Czech National Archives, Prague. Photo Credit: Lisa Scott

4. Getting around Central Europe is relatively easy with pre-planning. Trains and buses are inexpensive and will get you reliably from A to B. For busing between cities I recommend Student Agency, which travels all over Central and Eastern Europe.

5. I’ve had the privilege of visiting several outstanding archives and research libraries around Central Europe; I will recommend one in particular. The Moravian Provincial Archives in Brno is a modern and active location. The atmosphere is airy, well-lit, and professional, and the archivists on duty are extremely helpful. I had no problems arranging my visits in advance, and archivists communicate in German if you do not have sufficient Czech. Local transport can be a bit daunting as the archive is out of the city center, but it is doable. Acquire a city bus ticket at any of the yellow kiosks (Select one 60-minute ticket for 2 “Zones”. This includes a free transfer. Don’t forget to validate your ticket once you enter the bus.). From the main train station, you’ll get to the archives in about 30 minutes. Google Maps is equipped with adequate route planning capabilities; there are several bus lines available.

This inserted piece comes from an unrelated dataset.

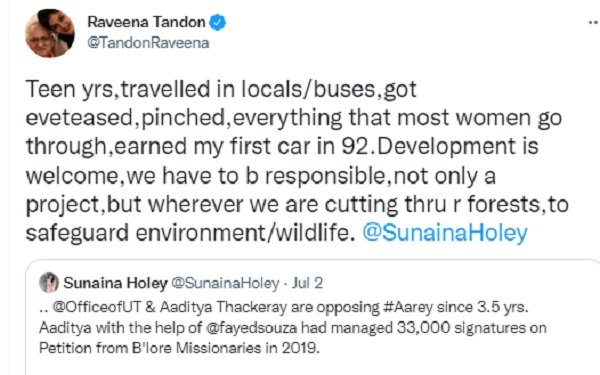Open the quoted tweet's @SunainaHoley handle
The height and width of the screenshot is (375, 600).
[x=225, y=283]
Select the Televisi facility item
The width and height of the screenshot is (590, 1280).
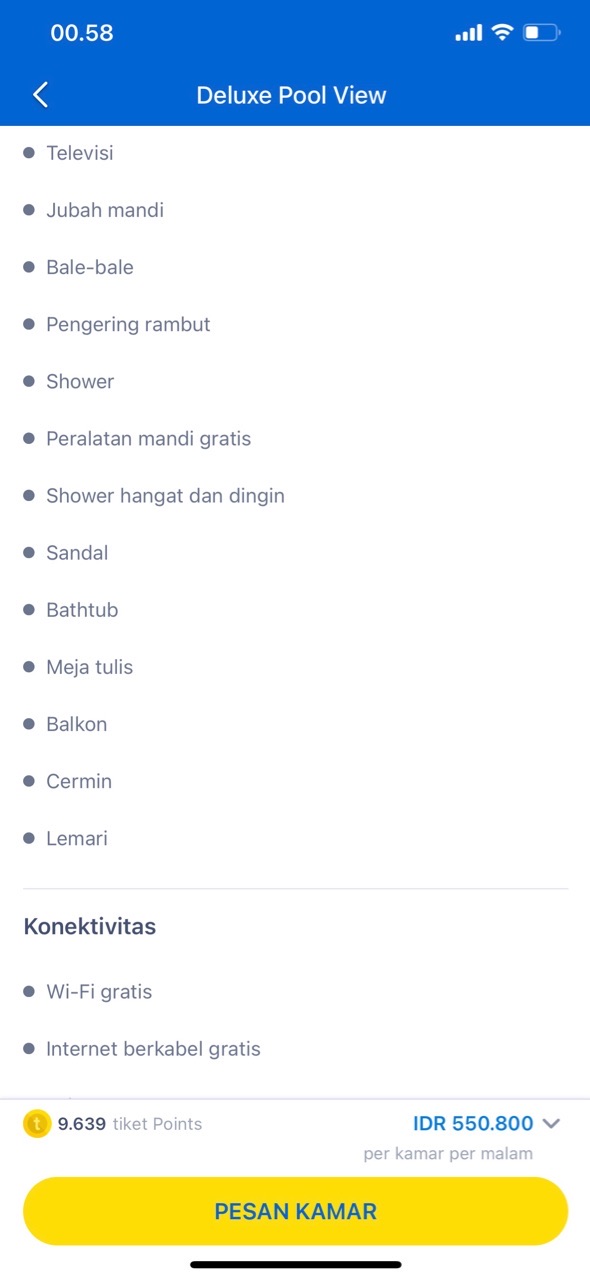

6. Be aware of your resources back home. Despite making multiple attempts to do so, I was unable to see a few manuscripts pertaining to my dissertation housed in a rural Austrian monastery. Upon returning to the U.S., however, I was able to access microfilm copies of the manuscripts in question at the Hill Museum and Manuscript Library in St. Joseph, MN. The large-scale effort to photograph manuscripts housed in European libraries began in Austria in 1965 and continues to this day. The newly-renovated Austria/Germany Study Center is a lovely facility, and the staff is eager to work with scholars pursuing research on manuscripts in the collection.

Amy Nelson
Ph.D. Candidate
University of Notre Dame

[1] Benedict of Nursia, The Rule: from The Rule of Saint Benedict, trans. Cardinal Gasquet (London, 1909), Ch. 58.